- Born: 1948 Lévis, Quebec, Canada
- Died: November 1, 2019 (aged 71) Montreal, Quebec, Canada
- Known for: white dwarfs, sub-dwarf stars and astroseismology
- Awards: Steacie Prize, Fellow of the Royal Society of Canada
- Scientific career
- Institutions: University of Montreal
- Thesis: Outer layers of white dwarf stars (1974)
- Doctoral advisor: Hugh M. Van Horn

= Gilles Fontaine =

Canadian astrophysicist (1948–2019)

Gilles Fontaine (1948 – November 1, 2019) was a professor of astrophysics at the Université de Montréal in Quebec, Canada.

Fontaine's research interests included theoretical and observational studies of white dwarfs, sub-dwarf stars and astroseismology (the interpretation of variations in brightness of certain pulsating or vibrating stars to understand their interior structure). In particular, he found that white dwarfs can serve as test benches for the equation of state, the coefficient of transport, and the phase transition between solid and liquid states at very high densities.

== Early life and education ==
Gilles Fontaine was born in 1948 in Lévis, Quebec. He obtained a Bachelor of Science degree from Université Laval in 1969. He arrived at the University of Rochester in the fall of that year to begin his graduate work, initially hoping to study quantum optics. However, he ended up following his interest in astronomy to work with Hugh M. Van Horn on modeling convection in the surface layers of white dwarfs.

== Career ==
After receiving his PhD in 1974, he completed a postdoctoral fellowship at University of Western Ontario where he worked with John Landstreet, gaining experience with observational astronomy. In 1977 he became an assistant professor at the Université de Montréal. He was promoted to associate professor in 1980 and full professor 1986.
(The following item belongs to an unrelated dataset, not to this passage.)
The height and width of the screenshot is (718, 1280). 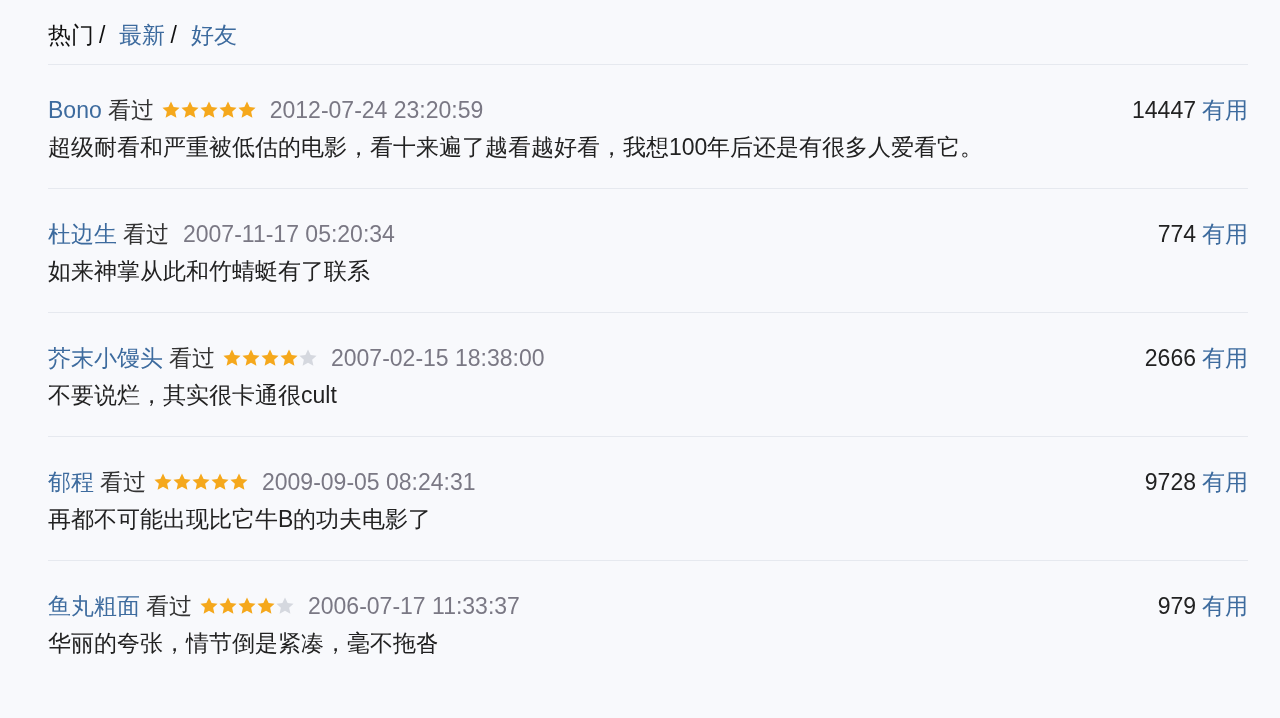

In 1981, expanding upon his PhD research in white dwarfs, Fontaine founded a research group specializing in white dwarf asteroseismology with his colleague François Wesemael. This research group received international acclaim for its wide-ranging contributions to our understanding of white dwarfs. Three of Fontaine's PhD students, would go on to win the Canadian Astronomical Society Plaskett medal, awarded for the most outstanding doctoral thesis in astronomy at a Canadian university.

In 1982, the group made headlines by predicting the existence of a new type of pulsating star, a DB white dwarf, which was later confirmed by telescope observations. This was the first time that the existence of a variable star was predicted by mathematical models first, rather than being discovered first through observations.

In 1987, Fontaine along with his collaborators, attempted to determine the age of the Universe using the amount of time it takes for white dwarfs to cool. Comparing observations to numerical simulations, the found that the Universe is between 10 billion and 300 million years old.

In 1990, his group published the first results from the Whole Earth Telescope, a network of telescopes around the world located at different longitudes that could collectively provide continuous observations of pulsating white dwarfs.

In 1996, the asteroseismology group at the Université de Montréal once again predicted a new type of variable star, a B-type white subdwarf, which was confirmed by observations by the South African Astronomical Observatory in 1997.

In 1992, he became a fellow of the Royal Society of Canada and in 2016 he was awarded the Canadian Association of Physicists Medal for Lifetime Achievement in Physics "for his pioneering, world-renowned work in theoretical and observational studies of white dwarf stars."

Over his career, he published more than 200 scientific articles. He was a member of the Institute for Research on Exoplanets (iRex) and the Centre de recherche en astrophysique du Québec (CRAQ).

Fontaine died November 2, 2019, in Montreal, Quebec.

== Awards ==

- 1986 - E.W.R. Steacie Memorial Research Fellowship
- 1987 - E.W.R. Steacie Prize
- 1989 - Urgel-Archambault award
- 1990 - Killam Fellowship
- 1992 - Fellow of the Royal Society of Canada
- 1999 - Prix Marie-Victorin
- 2000 - Carlyle S. Beals Prize
- 2001 - Tier 1 Canada Research Chair in Stellar Astrophysics
- 2012 - Top 10 Discoveries of the year 2012 by Québec Science
- 2016 - Canadian Association of Physicists (CAP) Medal for Lifetime Achievement in Physics
- 2019 - Asteroid 400811 Gillesfontaine was named in his honour.